Un masque ashanti du Ghana, la couronne de Magdala d’Éthiopie, le tambour de Ngadji du Kenya… Ces artefacts font partie d’un ensemble de 70 objets, majoritairement africains, présentés dans le jeu vidéo Relooted, littéralement “repillé”. Ce dernier aborde une question très politique : la restitution de l’art africain. Sorti sur toutes les grandes plateformes le 10 février, dans un mois important qui plus est pour les jeux indépendants, la dimension historique et la politique y sont omniprésentes. Dans un monde futuriste de la fin du XXIᵉ siècle, vous faites partie d’une équipe de braqueurs menée par une experte en art africain dont la mission est de braquer des musées européens pour récupérer les biens culturels pillés du continent.
« Est-ce du vol de récupérer des objets volés ? » La bande-annonce donne le ton, c’est une « opération de sauvetage » selon la description faite par le studio. Le message est éminemment politique, les anciennes puissances coloniales étant en ce moment confrontées à des demandes de pays africains pour des restitutions d’objets pillés pendant la colonisation. Le jeu en présente 70, mais selon le rapport de Bénédicte Savoy, historienne de l’art française et co-autrice avec l’économiste sénégalais Felwine Sarr d’un rapport sur la restitution du patrimoine culturel africain, un demi-million d’artefacts seraient encore entre les mains de sept grands musées européens.
« Le jeu arrive au bon moment en France »
La restitution de trésors pillés au Niger a été abordée durant l’été 2025 entre Paris et Niamey. Plus récemment encore, un texte en attente de longue date a été adopté par les sénateurs et désormais transmis à l’Assemblée nationale. Cette loi-cadre, issue d’une promesse du président de la République Emmanuel Macron en 2017 à Ouagadougou, entend encadrer le processus de restitution de biens acquis par la France de manière « illicite », durant la période coloniale. La validation de cette loi pourrait faciliter le transfert des biens jusque-là rendus au compte-gouttes. Pour Jennifer Lufau, présidente de l’association Afrogameuses et directrice de Narratify, auprès de Le Monde, « le jeu arrive au bon moment en France ».
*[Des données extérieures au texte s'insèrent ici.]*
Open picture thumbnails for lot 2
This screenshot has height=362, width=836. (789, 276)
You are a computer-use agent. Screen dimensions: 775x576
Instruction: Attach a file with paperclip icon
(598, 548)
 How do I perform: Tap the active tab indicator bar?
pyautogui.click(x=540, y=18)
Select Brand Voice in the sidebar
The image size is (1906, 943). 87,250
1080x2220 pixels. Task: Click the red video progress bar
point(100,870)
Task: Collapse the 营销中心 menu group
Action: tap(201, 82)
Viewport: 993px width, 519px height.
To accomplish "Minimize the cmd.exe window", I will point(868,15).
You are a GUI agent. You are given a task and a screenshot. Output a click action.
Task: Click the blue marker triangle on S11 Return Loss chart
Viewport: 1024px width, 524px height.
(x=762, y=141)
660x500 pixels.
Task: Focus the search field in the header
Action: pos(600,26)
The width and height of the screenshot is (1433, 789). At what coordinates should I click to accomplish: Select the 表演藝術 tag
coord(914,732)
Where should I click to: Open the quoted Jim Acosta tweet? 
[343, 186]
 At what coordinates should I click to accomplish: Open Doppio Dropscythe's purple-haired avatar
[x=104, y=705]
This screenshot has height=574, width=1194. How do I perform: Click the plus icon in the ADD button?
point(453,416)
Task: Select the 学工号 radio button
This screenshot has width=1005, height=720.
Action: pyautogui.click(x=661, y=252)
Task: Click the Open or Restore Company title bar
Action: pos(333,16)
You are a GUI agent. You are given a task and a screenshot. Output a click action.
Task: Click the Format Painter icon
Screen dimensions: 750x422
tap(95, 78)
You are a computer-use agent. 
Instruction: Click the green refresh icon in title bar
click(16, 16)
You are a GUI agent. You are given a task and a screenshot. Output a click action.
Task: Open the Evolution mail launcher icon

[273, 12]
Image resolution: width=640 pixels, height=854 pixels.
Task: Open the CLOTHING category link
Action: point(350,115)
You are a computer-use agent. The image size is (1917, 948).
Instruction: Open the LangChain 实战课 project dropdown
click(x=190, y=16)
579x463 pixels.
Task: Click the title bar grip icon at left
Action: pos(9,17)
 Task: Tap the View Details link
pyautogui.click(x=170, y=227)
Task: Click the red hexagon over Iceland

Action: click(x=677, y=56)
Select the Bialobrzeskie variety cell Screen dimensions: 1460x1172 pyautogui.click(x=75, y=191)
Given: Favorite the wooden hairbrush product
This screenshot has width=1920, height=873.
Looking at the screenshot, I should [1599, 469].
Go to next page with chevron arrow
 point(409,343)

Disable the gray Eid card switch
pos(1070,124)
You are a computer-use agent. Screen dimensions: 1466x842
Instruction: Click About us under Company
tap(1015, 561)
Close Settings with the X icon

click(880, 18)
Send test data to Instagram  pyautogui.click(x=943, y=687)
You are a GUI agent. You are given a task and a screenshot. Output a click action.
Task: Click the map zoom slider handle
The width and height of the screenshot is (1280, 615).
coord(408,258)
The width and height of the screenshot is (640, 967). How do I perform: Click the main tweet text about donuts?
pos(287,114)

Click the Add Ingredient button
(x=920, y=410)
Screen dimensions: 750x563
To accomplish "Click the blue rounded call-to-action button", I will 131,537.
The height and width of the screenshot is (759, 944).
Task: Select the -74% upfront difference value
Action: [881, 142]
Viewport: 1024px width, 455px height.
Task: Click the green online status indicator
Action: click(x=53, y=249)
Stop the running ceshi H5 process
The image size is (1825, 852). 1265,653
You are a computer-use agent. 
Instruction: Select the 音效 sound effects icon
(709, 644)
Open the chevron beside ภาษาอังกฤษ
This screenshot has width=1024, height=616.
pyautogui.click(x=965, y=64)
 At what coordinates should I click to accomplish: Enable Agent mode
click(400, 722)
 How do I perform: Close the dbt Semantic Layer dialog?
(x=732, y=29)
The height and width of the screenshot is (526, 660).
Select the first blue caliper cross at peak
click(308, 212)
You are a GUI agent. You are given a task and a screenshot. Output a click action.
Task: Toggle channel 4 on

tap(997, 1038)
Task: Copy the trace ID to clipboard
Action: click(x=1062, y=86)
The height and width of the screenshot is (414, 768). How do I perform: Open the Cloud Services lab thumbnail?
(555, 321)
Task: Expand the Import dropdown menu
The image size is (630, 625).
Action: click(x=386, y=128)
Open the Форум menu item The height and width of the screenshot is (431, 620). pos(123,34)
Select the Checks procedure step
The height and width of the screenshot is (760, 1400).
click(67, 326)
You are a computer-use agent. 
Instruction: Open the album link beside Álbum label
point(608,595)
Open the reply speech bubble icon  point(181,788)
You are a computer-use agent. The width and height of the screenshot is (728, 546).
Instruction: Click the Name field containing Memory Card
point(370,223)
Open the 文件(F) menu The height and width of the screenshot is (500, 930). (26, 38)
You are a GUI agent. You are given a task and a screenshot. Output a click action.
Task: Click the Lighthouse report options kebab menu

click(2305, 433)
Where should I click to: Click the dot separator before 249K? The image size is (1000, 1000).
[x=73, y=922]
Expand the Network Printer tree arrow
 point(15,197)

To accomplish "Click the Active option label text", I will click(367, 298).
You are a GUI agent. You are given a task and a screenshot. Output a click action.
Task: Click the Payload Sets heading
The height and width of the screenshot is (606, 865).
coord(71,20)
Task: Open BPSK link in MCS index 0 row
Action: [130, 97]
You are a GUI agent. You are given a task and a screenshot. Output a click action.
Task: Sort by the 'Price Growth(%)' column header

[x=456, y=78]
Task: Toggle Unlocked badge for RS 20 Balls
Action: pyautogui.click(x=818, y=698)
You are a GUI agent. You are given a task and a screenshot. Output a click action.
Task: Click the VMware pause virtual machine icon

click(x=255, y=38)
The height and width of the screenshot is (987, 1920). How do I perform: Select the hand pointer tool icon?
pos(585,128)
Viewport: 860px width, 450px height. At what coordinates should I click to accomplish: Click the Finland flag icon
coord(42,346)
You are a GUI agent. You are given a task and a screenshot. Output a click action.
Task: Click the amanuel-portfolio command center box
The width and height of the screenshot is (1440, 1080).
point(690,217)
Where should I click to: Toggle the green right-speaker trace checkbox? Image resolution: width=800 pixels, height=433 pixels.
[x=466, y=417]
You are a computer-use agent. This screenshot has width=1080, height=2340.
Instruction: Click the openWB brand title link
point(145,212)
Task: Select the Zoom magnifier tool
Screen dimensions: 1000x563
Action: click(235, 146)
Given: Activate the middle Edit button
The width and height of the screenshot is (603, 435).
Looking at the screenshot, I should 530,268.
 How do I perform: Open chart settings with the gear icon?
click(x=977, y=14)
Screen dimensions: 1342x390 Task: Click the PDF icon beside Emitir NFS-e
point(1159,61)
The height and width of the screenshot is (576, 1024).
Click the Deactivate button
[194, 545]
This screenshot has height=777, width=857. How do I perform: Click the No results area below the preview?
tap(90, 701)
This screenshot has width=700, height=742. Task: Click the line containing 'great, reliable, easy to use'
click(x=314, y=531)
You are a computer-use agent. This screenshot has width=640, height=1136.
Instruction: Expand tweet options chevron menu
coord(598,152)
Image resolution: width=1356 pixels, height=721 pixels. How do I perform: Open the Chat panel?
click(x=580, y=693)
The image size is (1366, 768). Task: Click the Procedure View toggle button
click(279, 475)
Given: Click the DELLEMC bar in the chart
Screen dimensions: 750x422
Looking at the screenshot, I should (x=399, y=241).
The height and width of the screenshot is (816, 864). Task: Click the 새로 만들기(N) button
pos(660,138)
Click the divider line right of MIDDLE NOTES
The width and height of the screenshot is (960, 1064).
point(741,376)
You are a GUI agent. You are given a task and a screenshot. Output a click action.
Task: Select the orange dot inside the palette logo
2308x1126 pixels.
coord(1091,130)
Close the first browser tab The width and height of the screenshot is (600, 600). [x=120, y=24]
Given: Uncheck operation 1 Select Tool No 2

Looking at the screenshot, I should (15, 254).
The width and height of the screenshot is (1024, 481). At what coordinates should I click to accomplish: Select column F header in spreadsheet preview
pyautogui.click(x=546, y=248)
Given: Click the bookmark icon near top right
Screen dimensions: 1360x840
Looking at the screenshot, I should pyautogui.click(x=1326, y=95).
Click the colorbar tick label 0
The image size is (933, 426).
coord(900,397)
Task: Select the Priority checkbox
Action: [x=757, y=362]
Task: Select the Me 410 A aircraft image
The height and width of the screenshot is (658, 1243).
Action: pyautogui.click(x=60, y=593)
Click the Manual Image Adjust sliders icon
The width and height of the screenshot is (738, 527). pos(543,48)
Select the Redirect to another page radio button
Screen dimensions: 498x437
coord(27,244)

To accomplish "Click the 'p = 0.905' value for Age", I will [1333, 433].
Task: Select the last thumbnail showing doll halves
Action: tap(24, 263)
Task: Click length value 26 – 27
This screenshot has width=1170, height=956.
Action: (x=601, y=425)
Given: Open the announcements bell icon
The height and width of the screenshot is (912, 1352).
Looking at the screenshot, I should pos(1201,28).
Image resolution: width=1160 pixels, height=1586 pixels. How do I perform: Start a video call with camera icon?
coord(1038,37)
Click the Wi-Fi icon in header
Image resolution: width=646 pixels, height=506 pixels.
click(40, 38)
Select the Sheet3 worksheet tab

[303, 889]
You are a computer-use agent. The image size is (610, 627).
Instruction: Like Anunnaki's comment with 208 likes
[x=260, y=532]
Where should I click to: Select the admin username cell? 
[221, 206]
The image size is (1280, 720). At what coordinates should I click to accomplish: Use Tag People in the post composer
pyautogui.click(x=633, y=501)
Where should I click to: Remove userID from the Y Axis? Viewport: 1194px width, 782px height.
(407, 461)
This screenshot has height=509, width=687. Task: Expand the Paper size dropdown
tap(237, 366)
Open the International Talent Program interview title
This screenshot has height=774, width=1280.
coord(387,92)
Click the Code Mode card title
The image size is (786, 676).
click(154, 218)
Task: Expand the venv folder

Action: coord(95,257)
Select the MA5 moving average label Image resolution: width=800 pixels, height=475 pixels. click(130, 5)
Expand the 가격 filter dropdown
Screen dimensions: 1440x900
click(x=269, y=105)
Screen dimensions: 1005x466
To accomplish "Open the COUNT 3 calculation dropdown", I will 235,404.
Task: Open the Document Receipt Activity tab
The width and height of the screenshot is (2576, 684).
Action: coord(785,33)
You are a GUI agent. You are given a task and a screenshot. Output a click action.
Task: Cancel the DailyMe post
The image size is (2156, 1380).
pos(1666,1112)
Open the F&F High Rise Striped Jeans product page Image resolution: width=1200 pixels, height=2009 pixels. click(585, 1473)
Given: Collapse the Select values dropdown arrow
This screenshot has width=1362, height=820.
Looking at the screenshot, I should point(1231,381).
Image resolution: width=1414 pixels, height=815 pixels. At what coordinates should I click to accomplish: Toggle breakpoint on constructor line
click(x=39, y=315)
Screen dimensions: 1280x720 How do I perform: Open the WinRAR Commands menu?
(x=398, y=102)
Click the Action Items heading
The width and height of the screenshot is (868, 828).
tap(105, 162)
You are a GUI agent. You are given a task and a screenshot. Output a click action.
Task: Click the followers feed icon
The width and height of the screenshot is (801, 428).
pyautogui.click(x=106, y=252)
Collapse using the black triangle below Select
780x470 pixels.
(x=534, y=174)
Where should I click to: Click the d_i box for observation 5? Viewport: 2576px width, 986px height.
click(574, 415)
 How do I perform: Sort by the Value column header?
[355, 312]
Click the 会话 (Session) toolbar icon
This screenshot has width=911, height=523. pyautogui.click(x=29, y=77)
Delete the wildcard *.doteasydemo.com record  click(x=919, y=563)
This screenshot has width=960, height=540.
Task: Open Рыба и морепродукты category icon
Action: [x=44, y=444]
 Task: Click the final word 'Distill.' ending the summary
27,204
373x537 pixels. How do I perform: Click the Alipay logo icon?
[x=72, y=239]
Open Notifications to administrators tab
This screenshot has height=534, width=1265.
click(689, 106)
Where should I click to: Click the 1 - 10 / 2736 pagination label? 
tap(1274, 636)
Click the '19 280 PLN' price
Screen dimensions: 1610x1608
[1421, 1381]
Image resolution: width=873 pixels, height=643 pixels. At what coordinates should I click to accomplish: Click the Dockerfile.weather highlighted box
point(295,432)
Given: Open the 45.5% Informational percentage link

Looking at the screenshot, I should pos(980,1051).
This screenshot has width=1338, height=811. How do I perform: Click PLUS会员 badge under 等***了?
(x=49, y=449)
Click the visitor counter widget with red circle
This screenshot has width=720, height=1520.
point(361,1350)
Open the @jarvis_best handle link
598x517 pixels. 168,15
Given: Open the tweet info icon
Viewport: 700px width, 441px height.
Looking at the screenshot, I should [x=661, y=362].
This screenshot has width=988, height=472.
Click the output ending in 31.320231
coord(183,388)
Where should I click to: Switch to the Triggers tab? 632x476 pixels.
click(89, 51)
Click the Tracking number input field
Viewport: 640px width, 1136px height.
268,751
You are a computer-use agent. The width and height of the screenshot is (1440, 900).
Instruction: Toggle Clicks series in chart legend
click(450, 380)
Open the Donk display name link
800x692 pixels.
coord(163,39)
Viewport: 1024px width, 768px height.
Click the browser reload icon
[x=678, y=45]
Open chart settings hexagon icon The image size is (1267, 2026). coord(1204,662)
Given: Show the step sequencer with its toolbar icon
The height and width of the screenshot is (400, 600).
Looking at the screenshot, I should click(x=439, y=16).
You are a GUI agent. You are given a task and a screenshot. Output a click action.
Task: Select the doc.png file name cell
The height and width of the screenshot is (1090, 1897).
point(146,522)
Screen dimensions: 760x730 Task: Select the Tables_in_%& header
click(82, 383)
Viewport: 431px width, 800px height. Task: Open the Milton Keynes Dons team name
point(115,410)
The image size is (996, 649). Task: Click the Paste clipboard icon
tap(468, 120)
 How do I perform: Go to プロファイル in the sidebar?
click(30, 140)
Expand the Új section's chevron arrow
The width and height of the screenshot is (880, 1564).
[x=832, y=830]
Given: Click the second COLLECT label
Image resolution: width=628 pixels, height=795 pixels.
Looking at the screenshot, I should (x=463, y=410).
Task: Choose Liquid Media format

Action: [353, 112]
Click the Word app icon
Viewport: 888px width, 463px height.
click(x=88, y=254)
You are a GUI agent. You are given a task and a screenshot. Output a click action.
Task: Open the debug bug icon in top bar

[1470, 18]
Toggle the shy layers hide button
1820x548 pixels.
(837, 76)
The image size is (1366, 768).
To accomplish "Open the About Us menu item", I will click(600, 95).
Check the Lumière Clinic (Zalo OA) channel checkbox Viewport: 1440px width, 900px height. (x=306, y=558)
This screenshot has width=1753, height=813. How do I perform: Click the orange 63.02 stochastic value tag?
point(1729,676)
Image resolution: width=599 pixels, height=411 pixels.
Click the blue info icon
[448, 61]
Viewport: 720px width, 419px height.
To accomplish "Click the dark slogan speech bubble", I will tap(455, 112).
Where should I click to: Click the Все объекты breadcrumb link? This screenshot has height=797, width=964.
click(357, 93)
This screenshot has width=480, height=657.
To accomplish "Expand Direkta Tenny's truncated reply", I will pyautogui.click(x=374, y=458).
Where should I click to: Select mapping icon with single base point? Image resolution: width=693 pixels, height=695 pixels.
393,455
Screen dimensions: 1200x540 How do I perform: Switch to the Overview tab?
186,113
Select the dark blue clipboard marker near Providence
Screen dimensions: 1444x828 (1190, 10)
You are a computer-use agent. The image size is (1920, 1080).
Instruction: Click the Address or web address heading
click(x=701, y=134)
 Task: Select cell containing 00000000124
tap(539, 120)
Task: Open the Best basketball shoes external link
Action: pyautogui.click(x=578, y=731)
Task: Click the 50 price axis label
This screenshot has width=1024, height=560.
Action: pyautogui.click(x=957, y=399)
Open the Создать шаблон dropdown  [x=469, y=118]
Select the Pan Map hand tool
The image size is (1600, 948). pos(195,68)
Le principe de Relooted permet de répondre à la complexité des restitutions tout en faisant découvrir des endroits réels comme le musée des civilisations noires de Dakar, ouvert en 2018. Les artefacts choisis pointent leur importance vis-à-vis de leur communauté d’origine et pour inclure un maximum de pays. De même, les développeurs du studio sud-africain Nyamakop ont choisi de ne pas parler de pays occidentaux spécifiques pour inverser la tendance à représenter l’Afrique comme un territoire homogène. Dans le même genre, une attention particulière a été donnée à rendre l’accent d’un personnage camerounais réaliste ou encore des décors authentiques malgré un terrain de jeu futuriste. Relooted se veut également éducatif avec des informations sur les artefacts, une encyclopédie du jeu très complète et consultable à tout moment, selon le niveau d’implication du joueur.

Une industrie vidéoludique naissante
L’autre enjeu sous-jacent de Relooted est le développement d’une industrie vidéoludique sur le continent. La demande est de plus en plus forte mais les studios restent et ont des productions balbutiantes malgré un essor notable. La représentation des codes culturels africains dans les jeux vidéo est encore rare. Pour les créateurs de Nyamakop comme Ben Myres, cofondateur et directeur du studio, c’est une occasion de se faire une place parmi les géants du secteur.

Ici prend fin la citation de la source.